Baroda-based Mani is known for her investment in the Kalamkari technique [2], which is marked by the use of natural dyes and cotton textiles. Her engagement with the technique underlines the questions of sustainability which are integral to the imagining of a world that rejects human hierarchy. But a short video which demonstrates the sedimentation process of Indigo dyes hints at a deeper connection between Mani’s chosen medium, and her message. As components of the dyes swirl and settle, they appear to configure new worlds within their small containers, mimicking the gradual geological processes that shape the earth. Mani also summons the evocative potential of mirrorwork and applique, which serve to augment the layeredness that anchors the works’ conceptual imagination.

Since the works are unified by their preoccupation with environmental fragility, it is hardly surprising that the exhibition essay quotes ecofeminist Donna Haraway. While the note mentions Haraway’s conceptualisation of the earth as a force that is simultaneously capable of construction and devastation, Mani’s work itself can be seen as a deeply meditative illustration of Haraway’s conceptualisation of the Chthulucene.

Imagined as a counter to the Anthropocene, the Chthulucene has been characterised as a time-space marked by the realisation that “commitment and collaborative work and play” between all forms of terrains is the singular course of action that can open up possibilities for a flourishing earth (Haraway, 2015). Mani’s work depicts a range of real and fantastical species- from spores to vertebrates- inhabiting a darkly vibrant world, closely mirroring Haraway’s assertion that humans do not act alone. On the contrary, it is “assemblages of organic species and of abiotic actors” that “make history, the evolutionary kind and the other kinds too” (Haraway, 2015).

Several of Mani’s paintings- such as Spore Trail and Improbable Planet- arrange these assemblages of actors around a dramatic central event that resemble an explosion. These pieces, very obviously, evoke the familiar relationship between the destructive and creative energies of an explosion, and the opening up of a new world. But they also appear to subvert the deeply-entrenched attachment between such eruptions, and violence.

The works make a political statement about diversity also through the inspirations that have catalysed them: Mani draws on Persian Sufi literature, German myths and legends, Mughal miniatures, and the natural sciences. In a formal nod to the religious resonances in the work, four of the works are triptychs. The paintings thus succeed in creating a world that resonates with several disparate cultural and geographical ecosystems.

Since they are marked by heterogeneity, Mani’s paintings have been compared to pre-modern cabinets of curiosity- a connection that is underlined by the use of the triptych, which bears physical resemblance to an open cabinet. This anachronism serves to highlight the temporal fluidity of Mani’s work: her paintings are emblematic of a moment of reckoning that is nostalgically past, alarmingly current, and anxiously anticipated.

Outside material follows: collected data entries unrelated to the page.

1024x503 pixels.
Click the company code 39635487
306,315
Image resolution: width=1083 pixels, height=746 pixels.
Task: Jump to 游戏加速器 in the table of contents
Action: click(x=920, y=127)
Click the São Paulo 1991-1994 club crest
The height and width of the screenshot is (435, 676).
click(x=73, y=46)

The exhibition is on at Gallery Chemould until April 30, 2019

Endnotes:

[1] Literary scholar Franco Moretti’s book Signs taken for Wonders unpacks the sense of wonder associated with canonical literary texts to explore the relations between high and mass culture. Signs taken for Wonders is also the title of Homi K. Bhabha’s landmark 1985 essay, which examines the mechanisms through which a sense of wonder around “the English book” sustained the cultural and political hegemony of colonial rulers.

[2] Kalamkari, which literally means “craftsmanship with a pen”, is a technique of patterning textiles with natural dyes. Practised primarily in the south-Indian states of Andhra Pradesh and Telangana, it is characterised by a time-consuming and intricate process which involves hand or block printing of cotton or silk fabric with the use of a bamboo or date-palm pen.

References:

[1] Haraway, Donna (2015):Anthropocene, Capitalocene, Plantationocene, Chthulucene: Making Kin, Environmental Humanities, 6, pp. 159-165

***

Home is where memory lives

Sumakshi Singh explores the role of memory as arbitrator and intermediary between the material and the imagined in 33 Link Road, a show of her new work at Sakshi Gallery, Mumbai. As she embroiders white thread to craft fragile, airy and intricate reconstructions of the homes in which she has lived, including her ancestral home in New Delhi, Singh underlines the frangibility of memories, especially those which appear to be safely emplaced in the physical space of the domestic.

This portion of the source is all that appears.